クラシックになじみのない人にはあまり知られていないが、東京はプロフェッショナルオーケストラ(室内オーケストラを除く)の数が世界一多い都市だ。
「日本オーケストラ連盟」に所属している東京都のオーケストラ数は9団体。これは音楽の盛んなパリやニューヨークなどを抑えて堂々の第1位にランクされる。しかも、その9団体が少なからぬ数のコンサートを定常的に行っているのだ。このことからも、東京が世界有数の音楽市場であることを改めて実感できる。
ややこしいのは、9つのオーケストラのうちの5団体の名称に「東京」がつくことだ。「東京交響楽団」「東京シティ・フィルハーモニック管弦楽団」「東京都交響楽団」「東京ニューシティ管弦楽団」「東京フィルハーモニー交響楽団」など似たような名前が並ぶ。これらのオーケストラの違いはいったいどこにあるのだろうか。それ以前に、オーケストラや指揮者の違いによって音楽は変化するものなのだろうか。

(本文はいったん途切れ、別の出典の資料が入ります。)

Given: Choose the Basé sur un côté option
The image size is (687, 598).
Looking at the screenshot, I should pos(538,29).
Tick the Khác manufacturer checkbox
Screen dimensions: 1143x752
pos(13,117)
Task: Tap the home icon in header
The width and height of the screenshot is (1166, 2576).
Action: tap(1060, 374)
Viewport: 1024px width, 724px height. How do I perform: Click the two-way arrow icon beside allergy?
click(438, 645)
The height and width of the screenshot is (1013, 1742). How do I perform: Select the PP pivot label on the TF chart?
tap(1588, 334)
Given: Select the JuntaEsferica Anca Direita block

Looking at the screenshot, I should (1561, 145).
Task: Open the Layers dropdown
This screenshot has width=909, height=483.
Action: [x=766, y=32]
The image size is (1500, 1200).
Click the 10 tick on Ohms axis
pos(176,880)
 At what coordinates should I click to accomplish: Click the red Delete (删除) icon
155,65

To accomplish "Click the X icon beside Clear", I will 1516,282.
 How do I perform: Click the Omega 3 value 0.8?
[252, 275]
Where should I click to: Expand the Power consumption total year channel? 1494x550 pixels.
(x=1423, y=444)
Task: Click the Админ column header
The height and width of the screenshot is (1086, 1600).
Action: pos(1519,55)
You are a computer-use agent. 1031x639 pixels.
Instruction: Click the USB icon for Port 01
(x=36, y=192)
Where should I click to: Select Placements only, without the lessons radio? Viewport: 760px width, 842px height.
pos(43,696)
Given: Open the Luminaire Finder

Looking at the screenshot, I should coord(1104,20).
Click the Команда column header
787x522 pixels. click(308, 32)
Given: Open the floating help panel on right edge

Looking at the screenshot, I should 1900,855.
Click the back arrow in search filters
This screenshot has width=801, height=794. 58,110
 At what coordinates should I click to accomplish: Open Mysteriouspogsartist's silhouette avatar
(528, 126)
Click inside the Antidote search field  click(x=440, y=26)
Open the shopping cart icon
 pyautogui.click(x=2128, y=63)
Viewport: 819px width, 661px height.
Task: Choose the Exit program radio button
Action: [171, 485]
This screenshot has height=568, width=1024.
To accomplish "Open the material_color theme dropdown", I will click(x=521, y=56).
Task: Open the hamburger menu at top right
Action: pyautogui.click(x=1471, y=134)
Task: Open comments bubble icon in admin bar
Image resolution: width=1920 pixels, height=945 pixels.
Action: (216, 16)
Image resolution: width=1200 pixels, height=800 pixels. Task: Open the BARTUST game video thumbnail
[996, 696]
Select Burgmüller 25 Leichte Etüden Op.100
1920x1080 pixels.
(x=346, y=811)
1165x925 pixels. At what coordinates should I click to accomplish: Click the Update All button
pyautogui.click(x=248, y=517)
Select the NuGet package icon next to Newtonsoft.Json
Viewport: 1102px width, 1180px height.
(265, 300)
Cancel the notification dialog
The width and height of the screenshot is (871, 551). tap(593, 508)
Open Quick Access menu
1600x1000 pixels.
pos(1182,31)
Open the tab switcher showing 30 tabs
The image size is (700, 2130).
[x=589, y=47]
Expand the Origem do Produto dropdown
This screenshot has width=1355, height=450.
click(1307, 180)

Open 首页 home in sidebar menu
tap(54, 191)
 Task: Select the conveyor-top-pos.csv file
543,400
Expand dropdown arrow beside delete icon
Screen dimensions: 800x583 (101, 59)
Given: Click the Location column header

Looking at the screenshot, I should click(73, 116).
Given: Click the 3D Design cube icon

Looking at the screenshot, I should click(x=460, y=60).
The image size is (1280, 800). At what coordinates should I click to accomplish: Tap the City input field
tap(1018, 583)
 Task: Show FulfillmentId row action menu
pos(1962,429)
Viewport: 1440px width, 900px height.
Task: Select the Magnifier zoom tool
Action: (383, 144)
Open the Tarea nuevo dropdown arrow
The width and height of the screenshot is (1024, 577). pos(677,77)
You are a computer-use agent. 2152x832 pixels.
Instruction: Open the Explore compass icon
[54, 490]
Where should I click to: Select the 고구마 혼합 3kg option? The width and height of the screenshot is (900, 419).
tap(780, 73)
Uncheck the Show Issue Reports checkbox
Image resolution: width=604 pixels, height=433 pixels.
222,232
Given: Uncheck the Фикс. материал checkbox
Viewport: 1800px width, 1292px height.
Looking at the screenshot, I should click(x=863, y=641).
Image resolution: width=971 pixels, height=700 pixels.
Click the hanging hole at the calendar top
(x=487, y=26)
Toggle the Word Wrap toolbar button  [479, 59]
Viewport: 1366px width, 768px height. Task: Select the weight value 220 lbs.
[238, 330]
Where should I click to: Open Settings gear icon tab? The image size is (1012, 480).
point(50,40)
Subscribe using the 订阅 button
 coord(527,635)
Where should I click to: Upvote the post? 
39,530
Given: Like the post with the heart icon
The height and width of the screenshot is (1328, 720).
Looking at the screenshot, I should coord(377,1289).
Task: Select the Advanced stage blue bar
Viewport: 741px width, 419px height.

その疑問に答えるイベントが、川崎駅前にある「ミューザ川崎シンフォニーホール」で開催される「フェスタサマーミューザKAWASAKI 2019」(7月27日〜8月12日)だ。年に1度、首都圏の主要オーケストラが集まるこの音楽祭は、まさに“オーケストラの祭典”と呼ぶにふさわしい。